Her other Sierra Club assignment is a yearly “Women’s Beginning Backpacking” expedition in the Sierras.

“Women come from all over the country. They’re so frightened at first and by the end, they are relaxed,” Carol said. She plans the food, gets everything organized and leads the group about five miles per day through the wilderness. This year, the August trip accommodates just 15 women and last week there were already 30 or 40 people on the waiting list.

Carol ascribes her love for the outdoors to a magical experience she had during World War II, the summer after she was in the ninth grade.

“My grandmother and I lived in her cabin in South Dakota, with no electricity or telephone. We were totally isolated and took long walks every day together and I just loved it,” she said.

Dexter met Carol at the University of Iowa where he was a medical student and she was an art student who gave an evening slide presentation about her previous summer in Europe. Dexter attended the lecture and then asked a friend to arrange a date - the rest is history.

“It was a blind date for her, but not for me,” Dexter laughed.

After his residency in internal medicine at Stanford, the couple needed a larger home for their family of three children, and found the four-bedroom ranch house high above Los Altos Hills City Hall.

“In those days, there were still wonderful orchards and the houses were much smaller,” Dexter said.

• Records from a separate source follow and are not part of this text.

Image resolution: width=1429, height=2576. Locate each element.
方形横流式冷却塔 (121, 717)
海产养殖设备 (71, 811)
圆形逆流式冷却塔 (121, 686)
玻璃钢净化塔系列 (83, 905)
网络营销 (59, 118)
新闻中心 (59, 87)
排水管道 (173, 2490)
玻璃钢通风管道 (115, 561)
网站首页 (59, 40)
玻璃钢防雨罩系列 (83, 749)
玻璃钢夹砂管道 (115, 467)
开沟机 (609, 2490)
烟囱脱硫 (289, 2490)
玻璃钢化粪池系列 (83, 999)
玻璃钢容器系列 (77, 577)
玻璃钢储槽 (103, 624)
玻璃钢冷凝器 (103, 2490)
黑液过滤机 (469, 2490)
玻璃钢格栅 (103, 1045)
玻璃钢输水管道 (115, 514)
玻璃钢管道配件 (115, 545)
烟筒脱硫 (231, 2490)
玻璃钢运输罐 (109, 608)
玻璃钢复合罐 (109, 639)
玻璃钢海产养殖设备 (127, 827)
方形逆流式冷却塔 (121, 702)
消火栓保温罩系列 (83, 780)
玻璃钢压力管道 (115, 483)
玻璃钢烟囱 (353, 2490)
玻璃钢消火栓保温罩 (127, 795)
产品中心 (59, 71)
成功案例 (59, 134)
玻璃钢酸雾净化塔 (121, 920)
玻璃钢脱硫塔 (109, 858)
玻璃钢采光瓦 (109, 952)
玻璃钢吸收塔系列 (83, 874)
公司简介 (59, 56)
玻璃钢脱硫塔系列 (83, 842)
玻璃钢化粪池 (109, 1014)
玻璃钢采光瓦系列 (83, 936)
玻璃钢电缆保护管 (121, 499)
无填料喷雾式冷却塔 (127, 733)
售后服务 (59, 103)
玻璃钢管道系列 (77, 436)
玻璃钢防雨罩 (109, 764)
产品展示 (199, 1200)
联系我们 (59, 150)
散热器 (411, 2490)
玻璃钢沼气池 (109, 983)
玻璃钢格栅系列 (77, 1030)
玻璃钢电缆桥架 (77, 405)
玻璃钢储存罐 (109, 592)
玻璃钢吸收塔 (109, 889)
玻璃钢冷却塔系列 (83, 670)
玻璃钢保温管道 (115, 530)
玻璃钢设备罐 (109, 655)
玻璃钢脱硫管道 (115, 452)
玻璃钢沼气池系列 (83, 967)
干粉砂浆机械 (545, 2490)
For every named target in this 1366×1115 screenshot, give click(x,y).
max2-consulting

Dexter Hake retired from his Mountain View practice of internal medicine eight years ago, but continues his active participation in local environmental and philanthropic groups. He is a physician with RotoClinic, a free, walk-in health service in Mountain View sponsored by local Rotary Clubs and El Camino Hospital. He served on the Los Altos Hills Environmental Design Committee and is a docent for the Stanford University Jasper Ridge Research Program, where he leads tours for students and visitors. In addition, he’s an active tennis competitor at the Fremont Hills Country Club in Senior, Super-Senior and Open Age tournaments.

The Fremont Hills Club in Los Altos Hills just closed an exhibit of Carol’s paintings and the family recently celebrated her 70th birthday there.

“This is the millennium year of big zeros for us,” Carol said. “My 70th, the start of our 50th year of marriage, the year our oldest grandson turns 20 and our two youngest granddaughters turn 10.”

This year, the Alaska backpacking hike is on hold because of her birthday festivities, but the rest of the year’s traveling and art and environmental activities continue as usual. Clearly, the Hakes are among those lucky people who have figured out what they like to do - and then do it.